Een Stipte en Nauwgezette Man
De trein is dan eindelijk aangekomen, zij het twee minuten te laat. Hubertus, een man van principes en punctualiteit, merkt het meteen op. Als een stille observator had hij geen moeite om de slechts enkele reizigers één voor één nauwkeurig te observeren. Terwijl tien, misschien twintig mensen al door de controle waren gegaan, vouwde Hubertus langzaam zijn krant dicht en stond langzaam op. En toen kreeg hij een schok. Een Onverwacht Gezicht
Het was niet de dunne baard van nicht Eulalia die Hubertus schokte, nee, hij herkende het gezicht van Léon Rosenheim maar al te goed. Wat echter zijn hart sloeg over, was het gezicht dat enkele meters achter Rosenheim opdook. Verward mompelde hoofdinspecteur Uyttenbogaert binnensmonds, bijna wanhopig, dat hij zich liet hangen. Maar zijn engelbewaarder vermaande hem en smeekte hem om vol te houden.

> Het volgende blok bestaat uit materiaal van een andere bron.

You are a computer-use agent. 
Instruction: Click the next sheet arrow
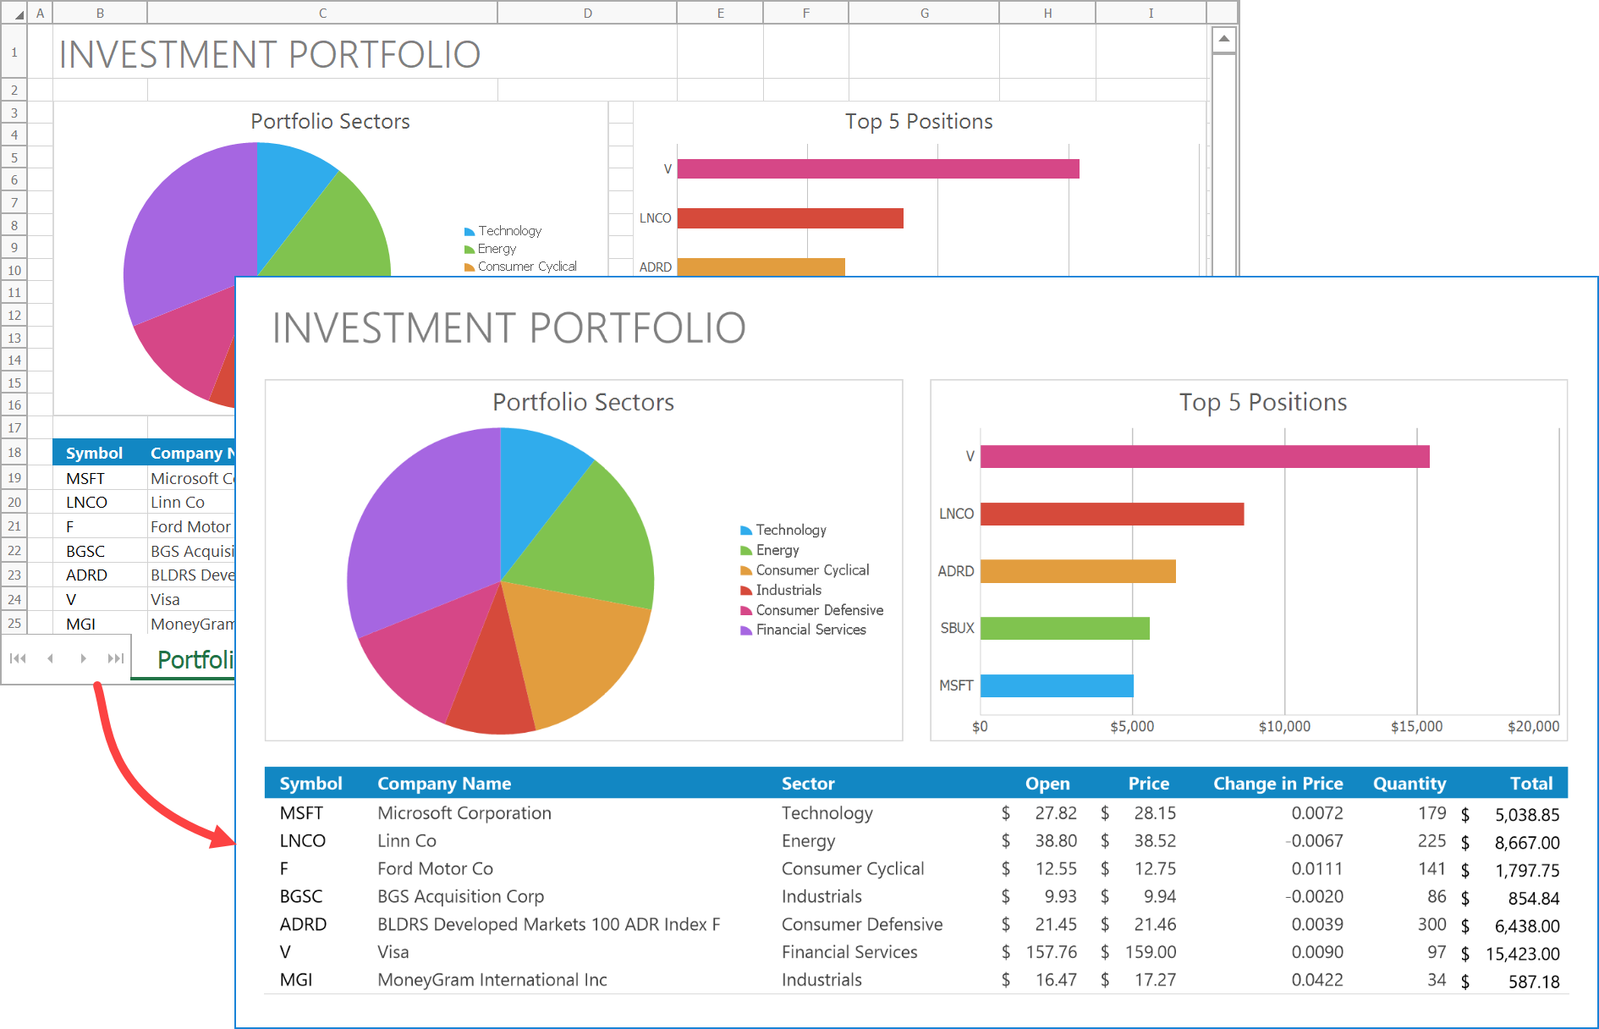(83, 658)
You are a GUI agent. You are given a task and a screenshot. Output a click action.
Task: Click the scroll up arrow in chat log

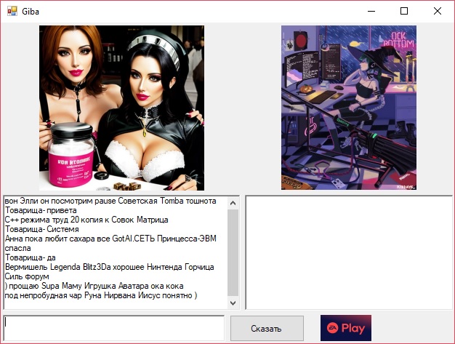[x=233, y=202]
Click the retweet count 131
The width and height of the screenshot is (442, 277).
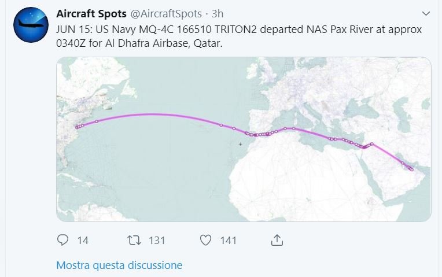point(157,241)
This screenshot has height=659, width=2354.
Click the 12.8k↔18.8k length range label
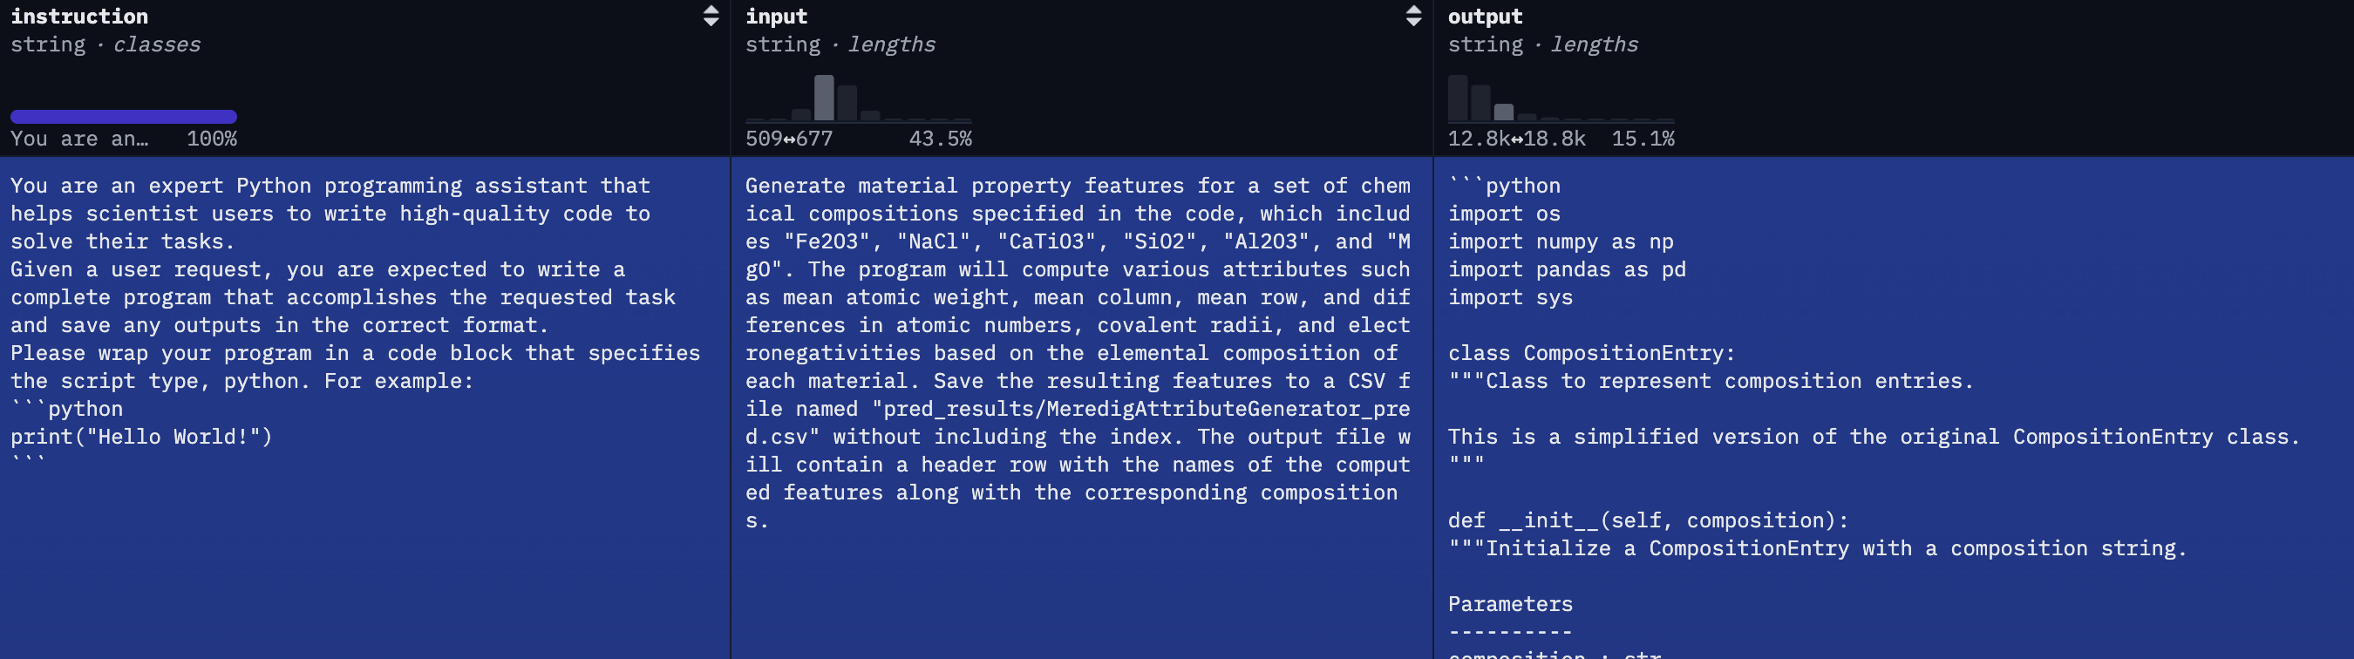tap(1516, 139)
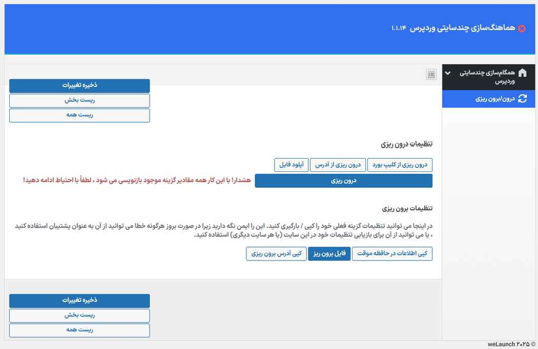The height and width of the screenshot is (349, 538).
Task: Run the import with the درون ریزی button
Action: coord(345,181)
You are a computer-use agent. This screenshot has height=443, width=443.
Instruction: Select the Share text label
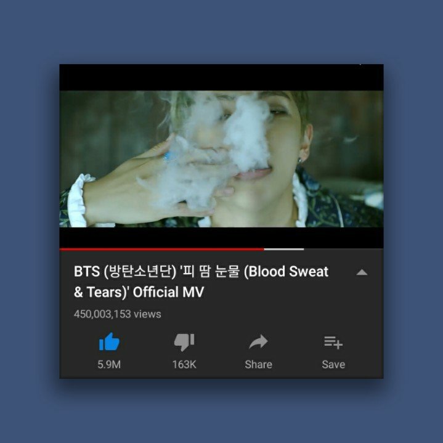[259, 365]
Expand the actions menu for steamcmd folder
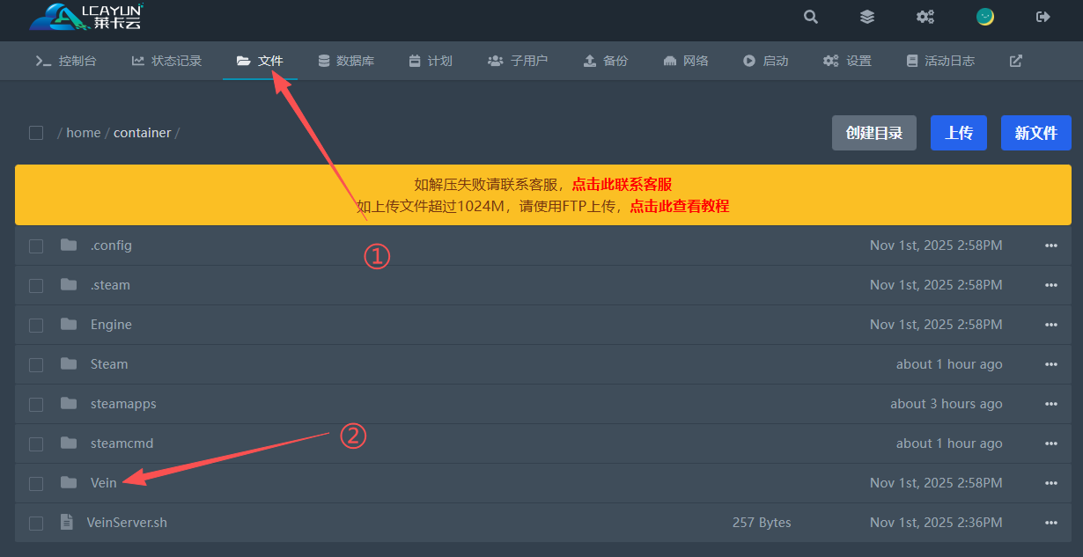Screen dimensions: 1083x557 [1050, 443]
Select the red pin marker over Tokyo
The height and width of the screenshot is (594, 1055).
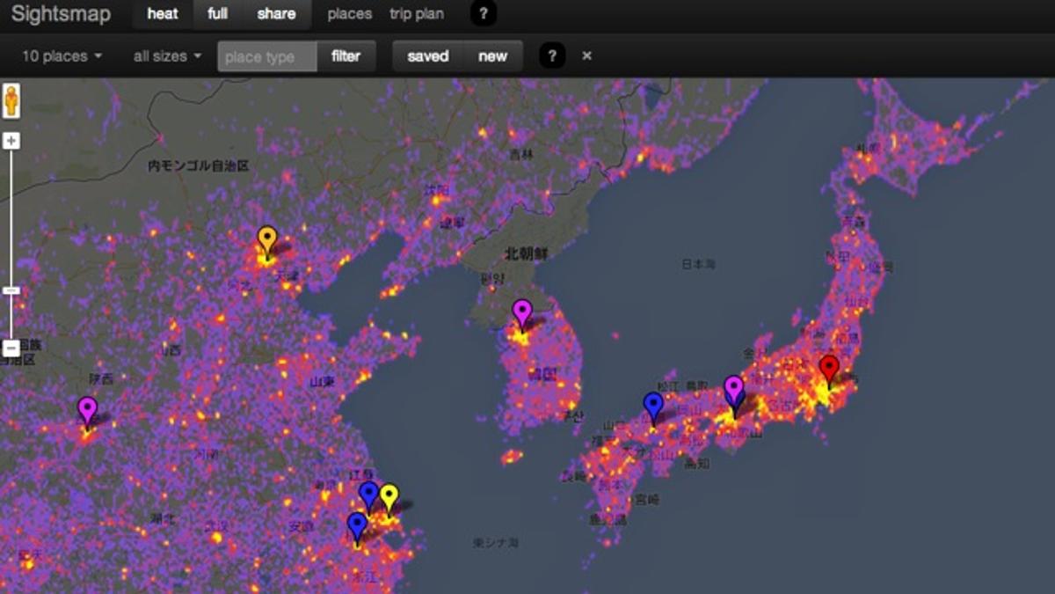click(x=828, y=370)
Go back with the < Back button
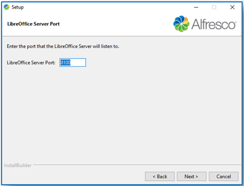Viewport: 244px width, 186px height. [160, 177]
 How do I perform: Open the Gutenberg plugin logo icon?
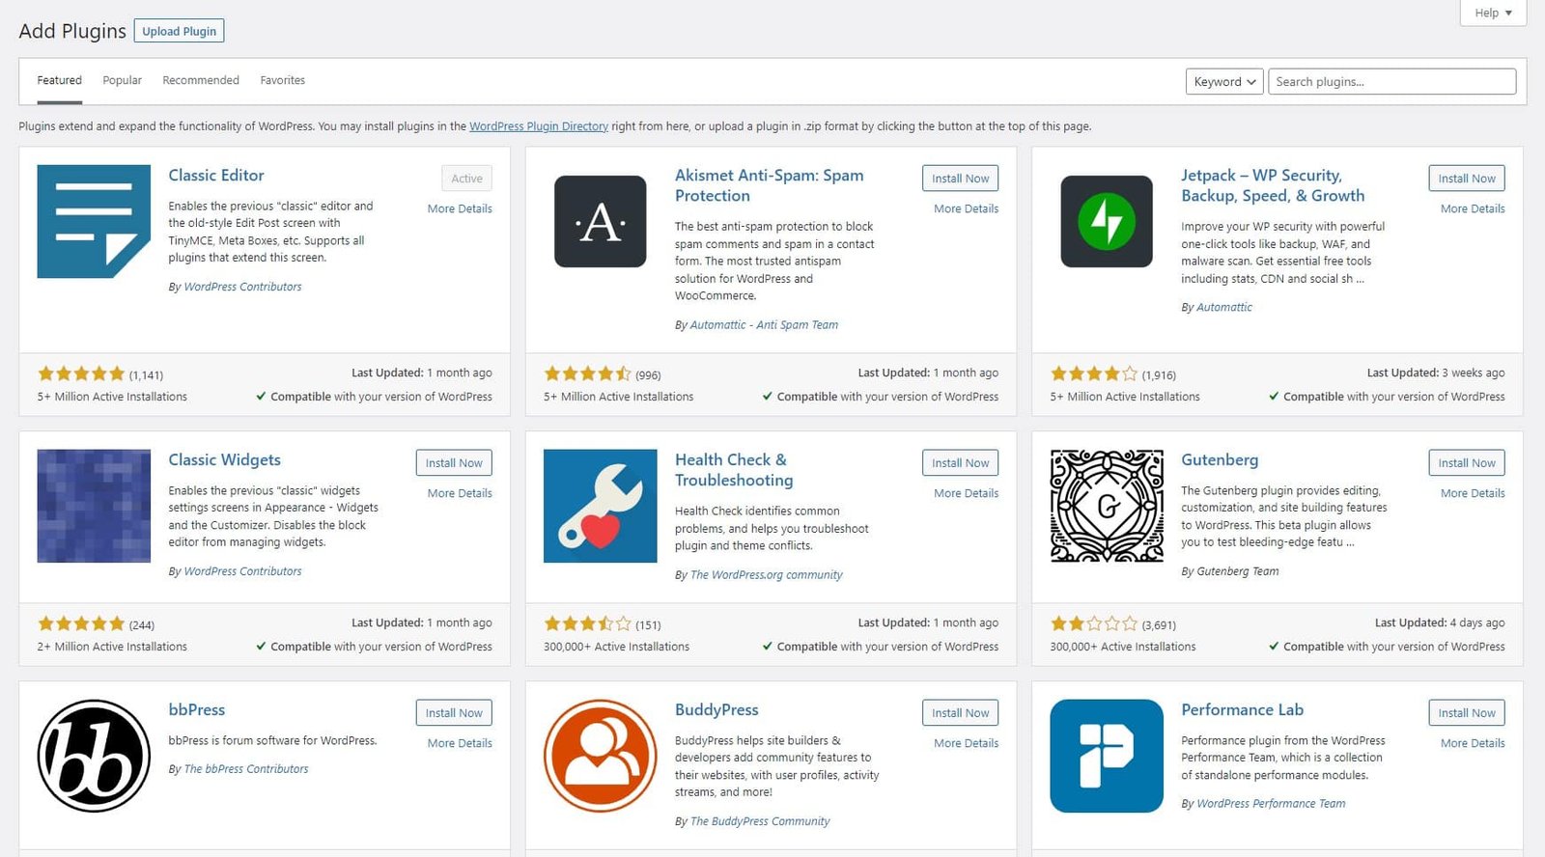(1107, 506)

Een nauwelijks bedwongen glimlach gleed over Uyttenbogaerts gezicht terwijl hij door de controle ging en hij passeerde rakelings langs Hubertus, fluisterend: Een Geheimzinnige Schaduw
"Schaduw!" Inspecteur Carlier, alias de Schaduw, volgde Uyttenbogaert op enkele schreden afstand en overwoog, merkwaardig genoeg, hoe hoogst merkwaardig deze situatie was. Maar wat bedoelde Uyttenbogaert met 'Schaduw'? Wat was hier gaande? Carlier was vastbesloten om de antwoorden te vinden, zelfs als hij in de schaduw moest blijven opereren. Voortgezet, zijn onderzoek zou leiden tot de ontrafeling van een mysterie dat dieper ging dan hij ooit had kunnen vermoeden. In zijn voetsporen, vastberadenheid en vastberadenheid de enige drijfveren.